Wednesday, October 8, 2014

Office Space means so much more to me now.

I'm 30 years old and I still don't know what I want to be when I grow up. I majored in English in college, not because I wanted to be a teacher (had I been smart enough I would have completed an English Teaching degree), but because I liked to read and write. Actually, if I'm being completely honest with myself, it was because I switched majors a hundred times and English seemed like an easy way to finally finish my degree. My plan was to get married and be a stay at home mother. At the time I was very actively Mormon, and as a Mormon woman, the goal was to be a wife and have children. It's what my grandmothers had done, my mother had done, and my oldest sister had done, and that was my plan. My parents were actually really good at telling us girls that we needed to be independent, needed to be able to take care of ourselves, but they didn't really show us how to do that. Though they wanted and encouraged us to succeed, my parents were too busy to help us fill out college applications, push us to apply for scholarships, force us to take vocational classes, or give us any direction at all really.

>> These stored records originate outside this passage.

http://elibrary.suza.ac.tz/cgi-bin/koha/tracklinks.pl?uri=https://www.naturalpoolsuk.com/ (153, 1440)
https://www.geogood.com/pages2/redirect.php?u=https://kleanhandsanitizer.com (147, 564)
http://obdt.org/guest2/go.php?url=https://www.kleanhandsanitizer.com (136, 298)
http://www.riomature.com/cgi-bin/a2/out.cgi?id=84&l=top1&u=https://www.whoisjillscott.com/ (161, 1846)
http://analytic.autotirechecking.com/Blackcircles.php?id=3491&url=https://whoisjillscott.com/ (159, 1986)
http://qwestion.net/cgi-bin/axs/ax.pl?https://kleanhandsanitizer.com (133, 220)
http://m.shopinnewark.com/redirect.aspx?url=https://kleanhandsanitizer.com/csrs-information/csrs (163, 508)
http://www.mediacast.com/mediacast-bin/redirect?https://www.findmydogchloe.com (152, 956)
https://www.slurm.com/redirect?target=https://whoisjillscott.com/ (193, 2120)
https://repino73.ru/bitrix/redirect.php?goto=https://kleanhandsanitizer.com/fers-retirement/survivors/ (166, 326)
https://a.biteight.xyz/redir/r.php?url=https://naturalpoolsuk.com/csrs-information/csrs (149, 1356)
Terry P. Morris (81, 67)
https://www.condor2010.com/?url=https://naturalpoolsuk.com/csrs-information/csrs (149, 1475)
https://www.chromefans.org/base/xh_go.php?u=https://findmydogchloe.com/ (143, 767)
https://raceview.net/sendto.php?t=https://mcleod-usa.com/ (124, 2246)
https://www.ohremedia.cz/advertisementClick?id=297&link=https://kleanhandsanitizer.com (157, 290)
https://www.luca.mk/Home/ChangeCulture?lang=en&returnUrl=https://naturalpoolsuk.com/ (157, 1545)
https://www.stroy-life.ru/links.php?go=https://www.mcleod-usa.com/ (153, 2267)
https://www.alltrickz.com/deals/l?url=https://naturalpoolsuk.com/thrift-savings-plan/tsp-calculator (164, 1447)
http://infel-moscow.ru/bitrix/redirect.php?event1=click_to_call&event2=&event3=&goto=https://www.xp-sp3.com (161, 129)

On top of this, they told us they would love us no matter what, which is beautiful, but with absolutely no pressure from them and left to our own devices, we didn't really know what to do with ourselves. There were no college tracks, no 10 year plans. This lack of direction, along with the cultural idea of marriage and family being the end-all, left me completely lost.
 
What's funny is I never really imagined myself a stay-at-home mother anyway. I imagined myself a painter, or a famous author, or a singer-songwriter (the world's next Carole King). I dabbled in all of those things, but never felt I was good enough to make it big in any of them, so when I graduated from college boyfriend-less with an English degree, I had no idea what to do. It was depressing.
 
Owning a business was something I had always thought of doing, so for a couple years I saved up some money, wrote a business plan, and I opened a pizza restaurant. I closed the restaurant 8 months later $13,000 in debt. I considered going the teaching route, so I applied to Teach for America, and actually got accepted, but rejected the offer after reading article after article about how corrupt the corps had become. I recently applied for and got into Westminster to start a degree in Community Leadership, but the more money I realized I would be paying for the degree verses how much the degree would actually make me, the less I wanted to pursue a Master's degree in that area. I figure experience trumps a degree, and I could sit in a classroom and learn about different communities, or just start working in them. So I started volunteering at a few different places. Though I do not regret any of these decisions, they have left me in a rut I do not know how to get out of.
 
I currently work at the Utah Food Bank as an Inventory Clerk. When I tell people I work at the Food Bank, they are automatically impressed and think I must be the most charitable person in the world, and though I like knowing what I do makes a difference (a lot of the time the mission of the food bank is the only thing that gets me out of bed in the morning), my job is ultimately just a job. It is what my 20-year-old self would have considered a grown-up job to be: I work full-time, have benefits, get holiday bonuses, vacation and sick days, and even have a 403b (nonprofit 401k). I have my own apartment, have friends I do fun things with, go on vacations, etc. I cook for myself,  do my own laundry, get myself ready in the morning, take myself to doctor's appointments. I even enjoy going to the ballet and the symphony, listen to NPR, read the news every morning, donate to charities, and can't stand the music all the young kids are listening to these days. By all intents and purposes, I am a grown-up. But I still don't feel like an adult. 
 
Here's where all the married people tell me it's time to settle down. What is missing is a husband and some babies. Maybe that's true. After all, my whole life I had been told, and had fully believed (up until a couple years ago) having a family was the sole purpose of life. Though I think there are a lot of married people who are just as lost as I am, trying to convince my psyche of that is a difficult thing to do. There is something deeply ingrained in me which cannot shake the idea that marriage and family are the things I have to accomplish in order to really feel like an adult.
 
Now, here's where it gets tricky: I no longer think being a wife and mother is the end-all. Don't get me wrong; I think it would be wonderful to be in a committed relationship and have a baby or two someday, and I'm sure it will be incredibly fulfilling, but I'm no longer in a big hurry, which is a wonderful feeling, actually. I feel free! It's just that now I feel like need to figure out what to do with myself instead. And no matter how many hobbies I pick up, how many causes I donate to, organizations I volunteer at, years of job experience I acquire, friends I make, dates I go on, pounds I lose, I still do not feel I have reached my potential, or found what I am truly passionate about. I think I view my career choice as people view the person they will choose to marry: I want to fall head-over-heels in love with it. I am incredibly picky. The ones I really want I don't feel like I'm good enough for. Right now I have settled, and everyone tells me I deserve better, and I know I do, but I don't know what I want so it's impossible for me to find something better.
 
I may end up selling everything I have and moving someplace completely new. Starting from scratch. At this point that feels like the most promising solution. Other than that, if anyone is looking to start a travelling gypsy band and would like a tambourine and guitar playing back-up singer, I'm your girl.